### Document text
Vittorio Umberto Antonio Maria Sgarbi (born 8 May 1952 in Ferrara) is an Italian art critic, art historian,  writer, politician, cultural commentator and television personality. He is President of the Museum of Modern and Contemporary Art of Trento and Rovereto.
He was appointed curator of the Italian Pavilion at the 2011 Venice Biennale. Several times a member of the Italian Parliament, in 2008 he served as Cabinet Member for Culture, Arts and Sports in Milan's municipal government for six months when Mayor Letizia Moratti terminated his mandate as she saw him 'unfit for the job'. In 2012, he was removed as Mayor of Salemi by the Ministry of Interior after he failed to acknowledge Mafia interferences in his cabinet.

Biography
Vittorio Sgarbi attended the Classical Lyceum "Ludovico Ariosto" in Ferrara and then graduated in Philosophy "cum laude" at the University of Bologna, where he also specialized in History of Art. He has a younger sister, Elisabetta Sgarbi, an Italian film producer and writer.

Sgarbi made his debut on National TV as art expert on the Maurizio Costanzo Show on Canale 5. In the 1990s he had his own show, Sgarbi Quotidiani. (a pun on his name that can be read as "Daily Sgarbi" or "Daily Offences"). The show was a 15-minute recapitulation of current events. On a few episodes Sgarbi furiously attacked the Italian judges working on the Tangentopoli corruption scandal. Sgarbi also criticized the use of preventive detention in prison.
######
What to do →
a) Restate word for word the passage of the text on Vittorio Sgarbi from "He was appointed" up to and including "producer and writer.".
b) List every occupation that the opening sentence of the text on Vittorio Sgarbi attributes to him.
The items have no role in this work.
### Dataset
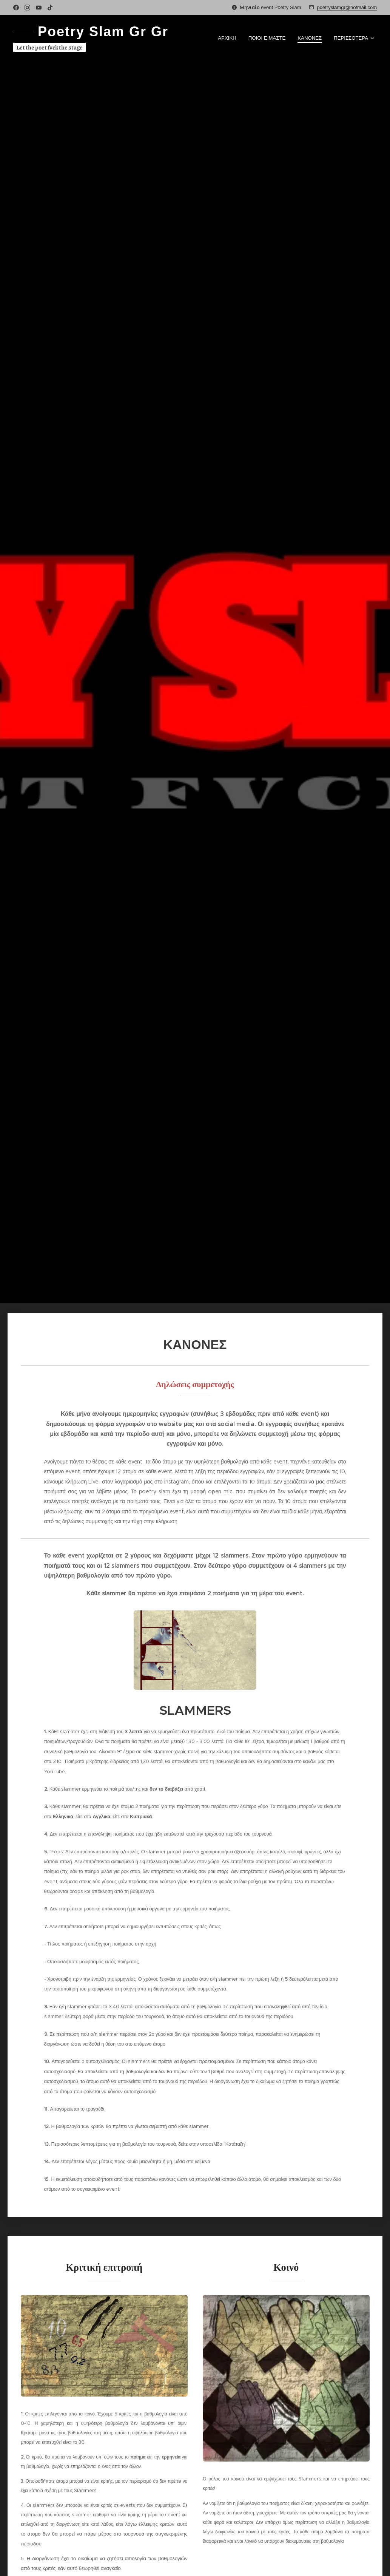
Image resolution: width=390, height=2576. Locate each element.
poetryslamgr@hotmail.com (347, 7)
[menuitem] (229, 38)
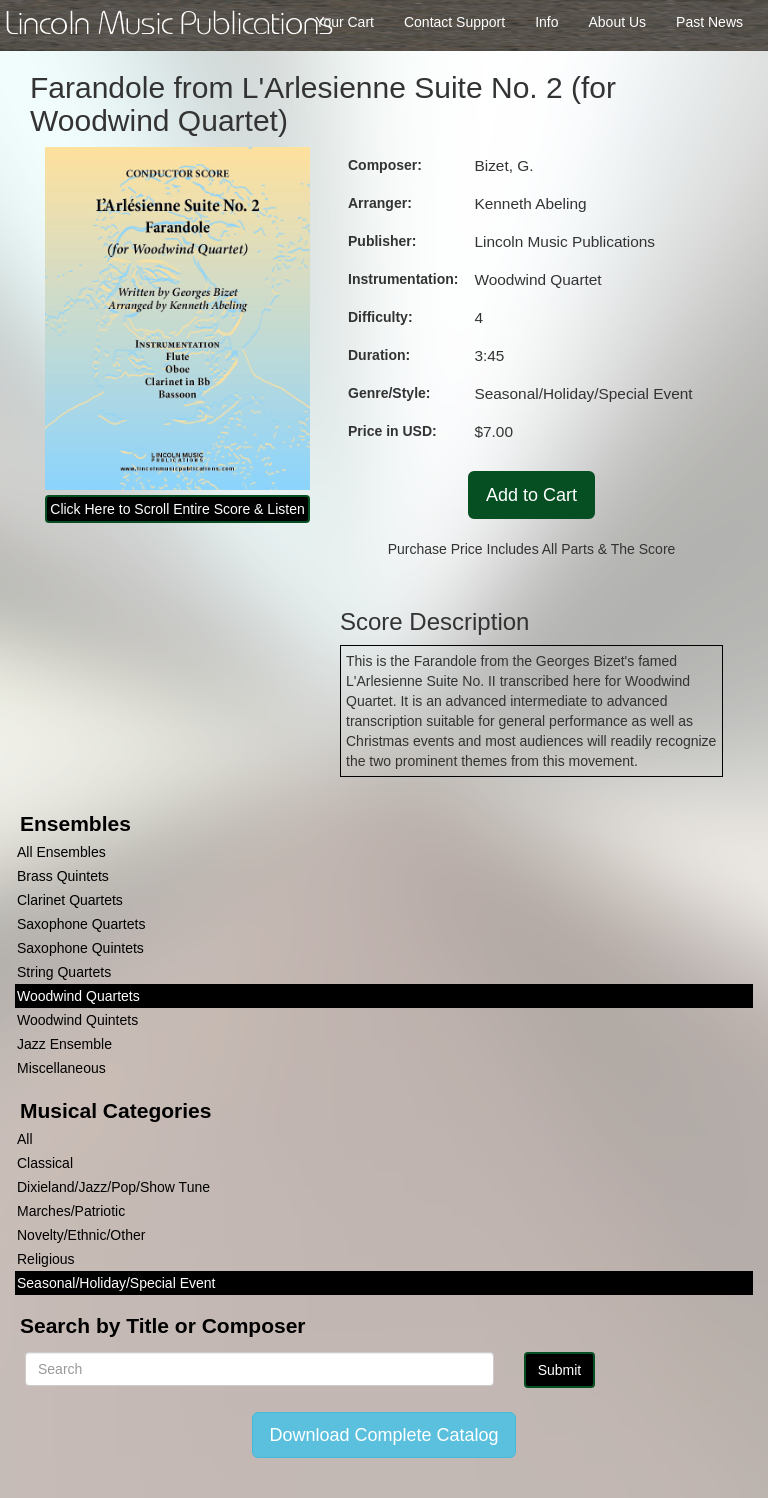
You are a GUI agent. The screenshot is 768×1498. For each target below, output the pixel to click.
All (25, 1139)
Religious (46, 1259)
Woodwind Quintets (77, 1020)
######
### Dataset
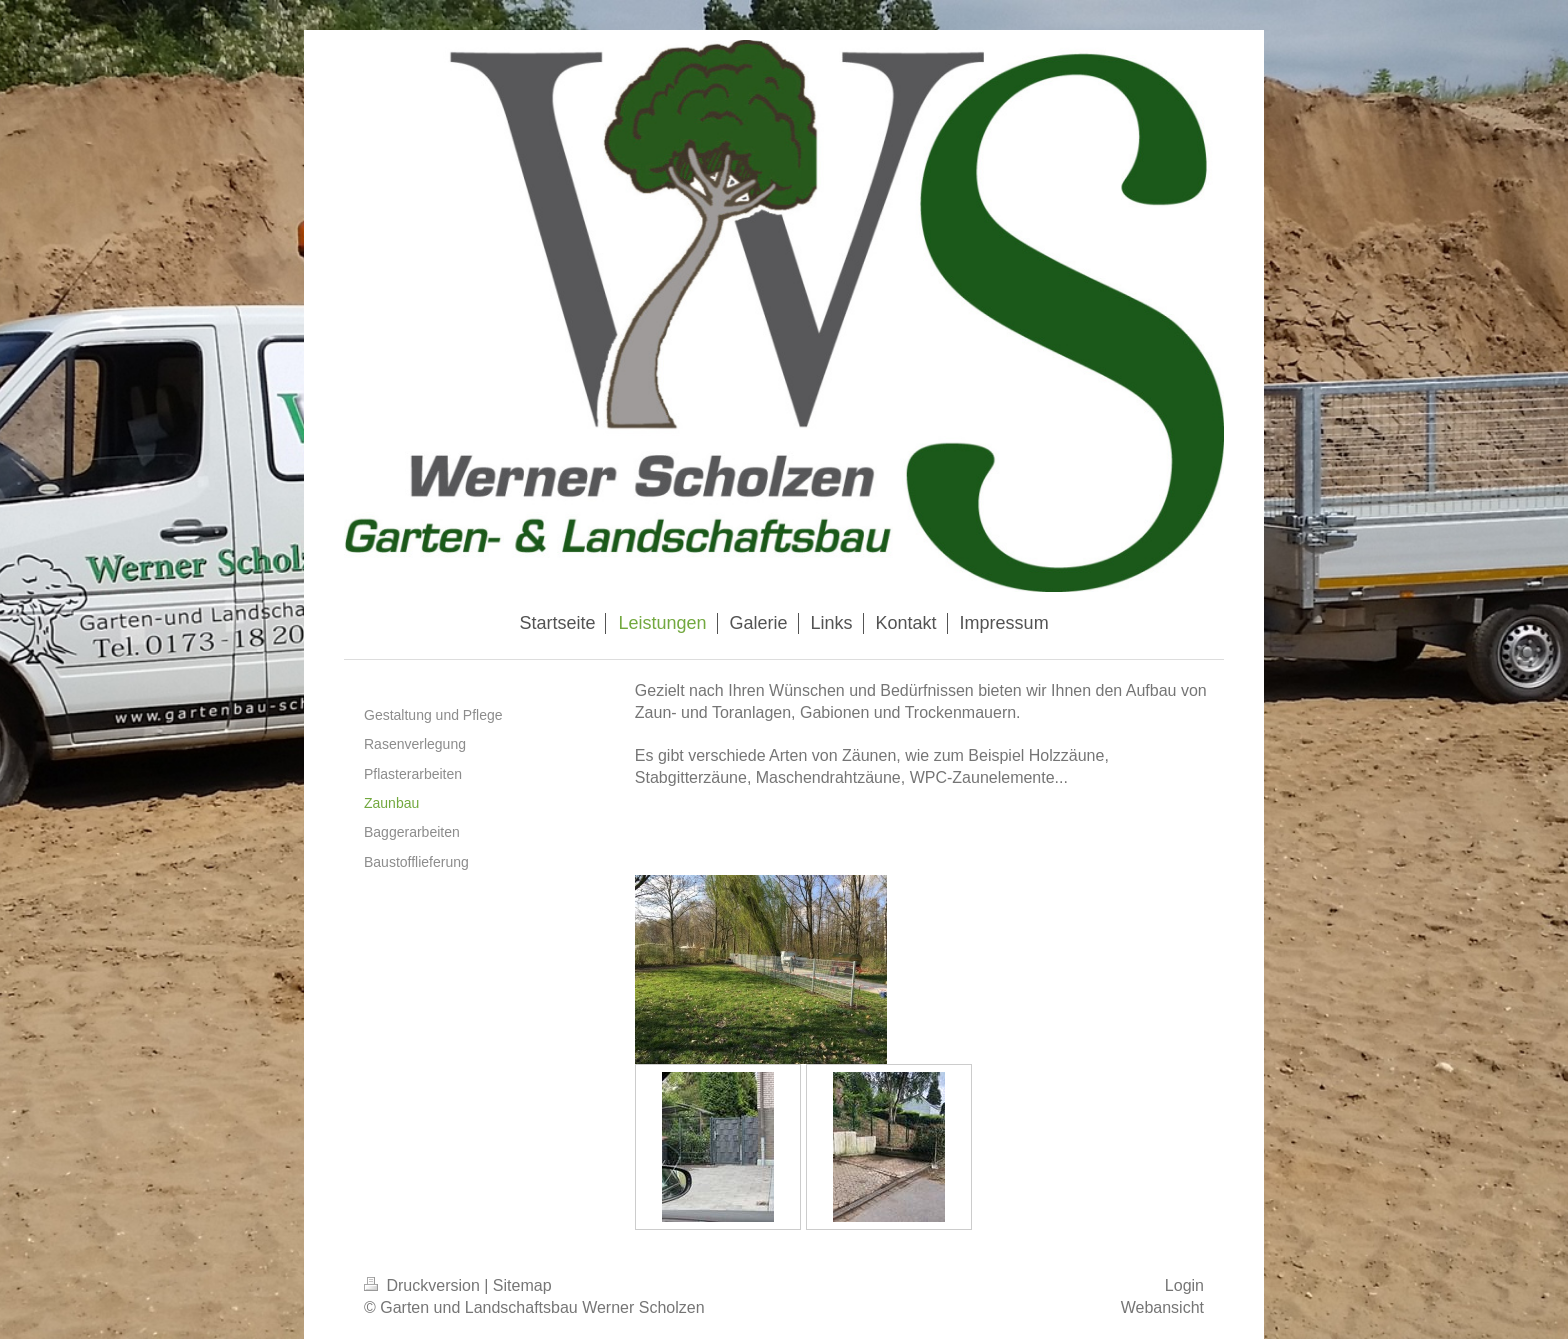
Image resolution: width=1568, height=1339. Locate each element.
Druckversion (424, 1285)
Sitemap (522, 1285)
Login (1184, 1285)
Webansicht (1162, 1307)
######
Complete answers →
a)
He was appointed curator of the Italian Pavilion at the 2011 Venice Biennale. Several times a member of the Italian Parliament, in 2008 he served as Cabinet Member for Culture, Arts and Sports in Milan's municipal government for six months when Mayor Letizia Moratti terminated his mandate as she saw him 'unfit for the job'. In 2012, he was removed as Mayor of Salemi by the Ministry of Interior after he failed to acknowledge Mafia interferences in his cabinet.

Biography
Vittorio Sgarbi attended the Classical Lyceum "Ludovico Ariosto" in Ferrara and then graduated in Philosophy "cum laude" at the University of Bologna, where he also specialized in History of Art. He has a younger sister, Elisabetta Sgarbi, an Italian film producer and writer.

b)
- art critic
- art historian
- writer
- politician
- cultural commentator
- television personality